A new study reveals that infants feel pain just like adults. In fact, the study suggests that babies may actually be more sensitive to pain than their adult counterparts.
The study, which was carried out by Oxford University researchers, involved the use of an MRI scanner capable of taking scans of the human brain. Infants were placed inside the scanner and had their feet stimulated by a special retracting rod. According to the researchers, the sensation was similar to having one’s foot poked with a pencil.
Researchers found that 18 of the 20 brain regions activated in adults sensing pain were similarly active in infants.
Interestingly, many of the infants withdrew their leg as a reflex after feeling the sensation. None of the adults participating in the study did so, leading researchers to suggest that the babies may be more sensitive to pain.
“Our study suggests that not only do babies experience pain, but they may be more sensitive to it than adults,” noted Oxford’s Rebeccah Slater. “If we would provide pain relief for an older child undergoing a procedure, then we should look at giving pain relief to an infant.”
Rachel Edwards allowed her infant son to take part in the study after feeling the sensation created by the retracting rod.

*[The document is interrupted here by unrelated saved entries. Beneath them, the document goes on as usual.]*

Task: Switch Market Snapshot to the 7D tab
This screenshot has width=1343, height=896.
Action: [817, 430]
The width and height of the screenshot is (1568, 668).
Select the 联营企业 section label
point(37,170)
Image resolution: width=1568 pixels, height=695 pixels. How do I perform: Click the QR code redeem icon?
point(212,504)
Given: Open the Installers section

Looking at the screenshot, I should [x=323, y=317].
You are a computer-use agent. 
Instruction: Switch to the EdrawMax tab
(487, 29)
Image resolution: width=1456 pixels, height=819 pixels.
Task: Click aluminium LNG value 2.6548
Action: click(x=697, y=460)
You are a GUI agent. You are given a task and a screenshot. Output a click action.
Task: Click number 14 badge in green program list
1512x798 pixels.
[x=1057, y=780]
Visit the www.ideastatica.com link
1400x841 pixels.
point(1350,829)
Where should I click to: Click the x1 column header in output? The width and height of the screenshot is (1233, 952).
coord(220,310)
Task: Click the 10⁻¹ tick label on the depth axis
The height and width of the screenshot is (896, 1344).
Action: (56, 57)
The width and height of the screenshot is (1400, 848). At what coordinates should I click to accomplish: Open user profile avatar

She says it’s important to understand how pain affects young children.
“People know so little about how babies feel pain, you can tell they are in distress from their reaction and I was curious about why they react in the way they do,” Edwards said.
“I fed him and put him down on this special bean bag that they suck all the air out of to help keep the babies’ heads still. Then they put on earphones that cut out some of the sound but I think the noise actually soothed him. He was out for the count, he didn’t wake up during the scanning and seemed really content afterwards.”
The Oxford researchers hope their work will lead to the development of advanced systems capable of detecting pain in infants.